舐め取るだけなら、すぐに歯磨きができなかったり、手元にお茶がない時でも簡単に虫歯予防ができますね。成長して親の言うことが分かるようになったら、ぜひ取り入れてみてはいかがでしょうか。
ちなみに、子供にチョコレートを与え始める時期は、3歳以降がベストとされています。なぜ早期に与えてはいけないのか、チョコによる影響や注意点などをしっかり学んでおきましょう。
まとめ
- 1本でも乳歯が生えたら、歯磨きを始める目安。
- 始めは、1日1回の歯磨きでもOK。まずは歯磨きに慣れることが大切。
- 歯磨きのやり方は、乳歯の生え方によって段階的に変える。
- 歯磨き粉はブクブクうがいができるようになってから。もしくは、ジェル状の歯磨き粉を使う。
- 食後にお茶を飲んだりスプレーを併用したり、 うがいなしでも様々な虫歯予防法がある。
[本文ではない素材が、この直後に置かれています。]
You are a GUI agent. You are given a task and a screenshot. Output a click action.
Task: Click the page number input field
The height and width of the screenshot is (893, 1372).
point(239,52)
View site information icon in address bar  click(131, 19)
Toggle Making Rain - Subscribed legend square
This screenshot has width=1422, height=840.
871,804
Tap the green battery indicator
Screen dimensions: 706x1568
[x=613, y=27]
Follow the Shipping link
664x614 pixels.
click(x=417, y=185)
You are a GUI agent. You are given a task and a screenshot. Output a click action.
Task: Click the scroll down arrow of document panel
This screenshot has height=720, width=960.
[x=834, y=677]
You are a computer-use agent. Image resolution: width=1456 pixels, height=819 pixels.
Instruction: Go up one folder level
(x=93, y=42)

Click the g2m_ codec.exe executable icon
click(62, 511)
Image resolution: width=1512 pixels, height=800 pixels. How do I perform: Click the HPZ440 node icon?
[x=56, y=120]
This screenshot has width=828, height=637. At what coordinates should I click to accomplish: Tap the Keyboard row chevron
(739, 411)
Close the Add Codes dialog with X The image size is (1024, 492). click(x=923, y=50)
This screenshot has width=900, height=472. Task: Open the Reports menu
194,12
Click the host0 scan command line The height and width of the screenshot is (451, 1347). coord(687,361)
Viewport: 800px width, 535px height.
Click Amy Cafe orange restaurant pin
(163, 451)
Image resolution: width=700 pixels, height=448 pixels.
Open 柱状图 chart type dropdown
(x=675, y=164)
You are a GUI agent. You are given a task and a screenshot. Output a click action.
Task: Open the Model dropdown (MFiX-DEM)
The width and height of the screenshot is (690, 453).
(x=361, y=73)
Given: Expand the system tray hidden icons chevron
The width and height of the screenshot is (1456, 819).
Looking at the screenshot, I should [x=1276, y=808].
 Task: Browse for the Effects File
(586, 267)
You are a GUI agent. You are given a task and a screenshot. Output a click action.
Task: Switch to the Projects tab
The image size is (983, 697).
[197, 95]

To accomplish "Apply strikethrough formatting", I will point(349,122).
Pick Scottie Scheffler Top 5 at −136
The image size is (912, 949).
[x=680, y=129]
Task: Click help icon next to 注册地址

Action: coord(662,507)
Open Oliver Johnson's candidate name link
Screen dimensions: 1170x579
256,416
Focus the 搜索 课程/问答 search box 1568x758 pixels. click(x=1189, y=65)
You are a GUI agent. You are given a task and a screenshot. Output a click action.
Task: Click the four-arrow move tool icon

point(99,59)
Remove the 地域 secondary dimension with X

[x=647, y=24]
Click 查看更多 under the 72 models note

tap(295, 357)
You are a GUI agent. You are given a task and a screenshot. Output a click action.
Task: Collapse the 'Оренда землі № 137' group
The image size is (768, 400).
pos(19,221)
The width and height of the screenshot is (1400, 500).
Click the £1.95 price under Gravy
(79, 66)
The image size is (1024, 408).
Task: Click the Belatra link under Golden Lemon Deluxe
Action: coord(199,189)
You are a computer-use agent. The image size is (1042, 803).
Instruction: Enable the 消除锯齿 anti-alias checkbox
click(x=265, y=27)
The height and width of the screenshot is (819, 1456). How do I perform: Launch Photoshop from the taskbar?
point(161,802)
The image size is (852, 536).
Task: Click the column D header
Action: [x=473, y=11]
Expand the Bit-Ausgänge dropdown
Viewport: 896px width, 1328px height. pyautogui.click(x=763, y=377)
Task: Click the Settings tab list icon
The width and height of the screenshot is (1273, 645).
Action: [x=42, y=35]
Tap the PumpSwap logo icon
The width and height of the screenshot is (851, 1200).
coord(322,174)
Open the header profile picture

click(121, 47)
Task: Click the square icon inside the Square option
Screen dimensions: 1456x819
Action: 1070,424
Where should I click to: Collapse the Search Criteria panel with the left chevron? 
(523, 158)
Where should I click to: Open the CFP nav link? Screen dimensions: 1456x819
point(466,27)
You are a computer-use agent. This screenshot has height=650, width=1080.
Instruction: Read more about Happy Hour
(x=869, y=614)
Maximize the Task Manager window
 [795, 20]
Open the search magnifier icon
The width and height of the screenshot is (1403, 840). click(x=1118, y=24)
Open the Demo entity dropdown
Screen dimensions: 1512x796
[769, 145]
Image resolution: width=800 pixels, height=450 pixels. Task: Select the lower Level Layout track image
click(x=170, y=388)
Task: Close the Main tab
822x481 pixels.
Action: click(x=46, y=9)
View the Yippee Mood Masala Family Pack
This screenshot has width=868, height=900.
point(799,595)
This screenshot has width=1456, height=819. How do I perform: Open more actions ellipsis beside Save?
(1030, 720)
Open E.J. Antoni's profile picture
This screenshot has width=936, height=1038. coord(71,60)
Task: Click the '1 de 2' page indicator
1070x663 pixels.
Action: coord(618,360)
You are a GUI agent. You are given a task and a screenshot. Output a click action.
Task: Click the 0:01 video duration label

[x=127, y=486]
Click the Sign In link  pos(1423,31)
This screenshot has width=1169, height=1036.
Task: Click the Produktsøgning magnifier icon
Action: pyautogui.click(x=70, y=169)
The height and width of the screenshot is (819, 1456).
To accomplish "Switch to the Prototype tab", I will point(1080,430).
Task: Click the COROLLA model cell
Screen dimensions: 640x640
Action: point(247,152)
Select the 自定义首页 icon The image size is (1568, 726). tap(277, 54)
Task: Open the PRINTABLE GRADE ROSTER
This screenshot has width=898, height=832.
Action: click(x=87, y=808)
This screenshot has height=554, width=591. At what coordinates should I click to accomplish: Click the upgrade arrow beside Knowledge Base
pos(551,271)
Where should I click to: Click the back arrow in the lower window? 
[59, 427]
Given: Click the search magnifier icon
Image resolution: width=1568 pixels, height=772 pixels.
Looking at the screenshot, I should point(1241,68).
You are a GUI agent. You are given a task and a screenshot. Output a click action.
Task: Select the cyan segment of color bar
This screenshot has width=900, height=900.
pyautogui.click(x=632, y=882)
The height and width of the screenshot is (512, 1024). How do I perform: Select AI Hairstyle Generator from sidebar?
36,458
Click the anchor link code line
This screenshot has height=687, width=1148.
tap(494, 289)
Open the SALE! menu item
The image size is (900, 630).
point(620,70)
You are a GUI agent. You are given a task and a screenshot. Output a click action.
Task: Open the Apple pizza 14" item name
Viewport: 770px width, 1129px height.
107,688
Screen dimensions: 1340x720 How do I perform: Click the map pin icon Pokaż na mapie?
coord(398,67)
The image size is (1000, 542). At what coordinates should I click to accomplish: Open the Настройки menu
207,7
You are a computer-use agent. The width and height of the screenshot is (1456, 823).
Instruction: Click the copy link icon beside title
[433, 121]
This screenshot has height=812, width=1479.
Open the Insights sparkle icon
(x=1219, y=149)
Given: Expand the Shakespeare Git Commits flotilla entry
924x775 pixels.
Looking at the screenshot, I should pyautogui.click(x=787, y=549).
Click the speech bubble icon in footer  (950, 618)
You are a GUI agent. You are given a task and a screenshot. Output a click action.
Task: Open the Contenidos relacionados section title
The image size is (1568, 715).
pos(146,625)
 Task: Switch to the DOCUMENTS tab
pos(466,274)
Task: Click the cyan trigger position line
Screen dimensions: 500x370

赤ちゃんの口は小さく、しかも嫌がられてしまうことも多いでしょう。そのため、せっかく歯磨きデビューしても、歯磨きをやりにくく感じてしまうかと思います。
しかし、きちんと隅々まで磨けなくても、心配しすぎることはありません。
磨く順番に気を付けたり、様々な虫歯予防法を取り入れることで、赤ちゃんの歯の健康を守ることは可能です。ぜひ、あなたと赤ちゃんに合った方法で、無理なく虫歯予防をしてくださいね。